If firm profitability is the cause of a market increase, Ma said he would expect the stock market would not decline in the near future. It is when people are overly optimistic in the market that a “bubble” may form.

“Then, when the bubble breaks, you know, it means the stock market actually will decline,” he said. 

Aside from local influences, Ma said foreign happenings such as the Coronavirus and fear of the virus may also influence the global market, which in turn may likely impact the market in the United States. 

“But the stock market, you know, is affected by the level of risk,” he said. “So, if people believe that there is a higher level of risk due to that virus, then it may have a bigger impact on the stock market compared to other financial markets.”

Risk and expectation play a role in stock market fluctuations. Assistant professor from the department of economics Julian Ludwig said the mood, or animal spirit, of people explains how likely one is to invest.

“So, when animal spirit is low, that means nobody wants to invest anymore,” Ludwig said. “There might be investment opportunities, but nobody is in the mood to invest, and therefore firms shrink, the economy shrinks, people lost their jobs and so on.”

The spirit animal term was coined by British economist John Maynard Keynes to describe the psychological aspects of one’s decision to either invest or not invest in the market when uncertain, according to the Investopedia website.

To encourage economic growth when the animal spirit of people is low, Ludwig said the government may intervene.

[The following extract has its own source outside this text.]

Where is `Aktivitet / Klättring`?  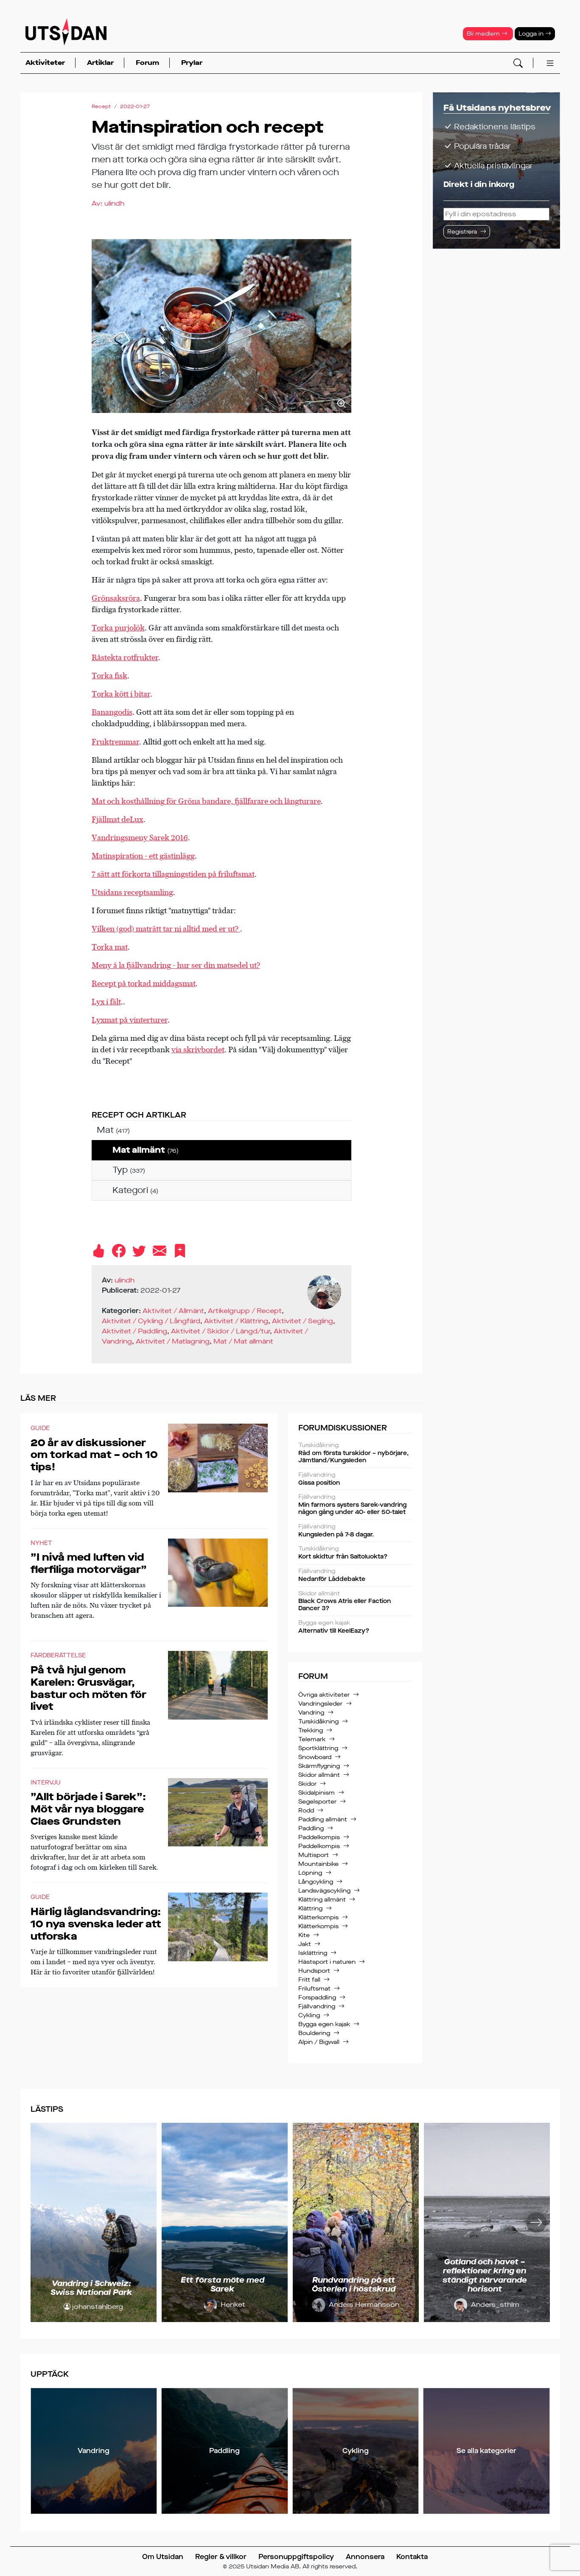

“For example, the Federal Reserve lowers the interest rate which makes saving money less attractive,” he said, “so if the interest rate is low, then you get very little money from your bank account, so you don’t want to put your money in the bank account anymore; you want to put it into the economy, and then you start buying businesses, you start consuming more, investing more and so on, and then that should help get the animal spirit up again.”

The animal spirit may fluctuate for a few reasons, one of which Ludwig said is simply random mood changes.

“The other theory is that people anticipate future growth,” he said, “so people are in a good mood for a reason because they know that new technology is going to come up or investing now is particularly attractive because they have some information about the future — that the future is good.”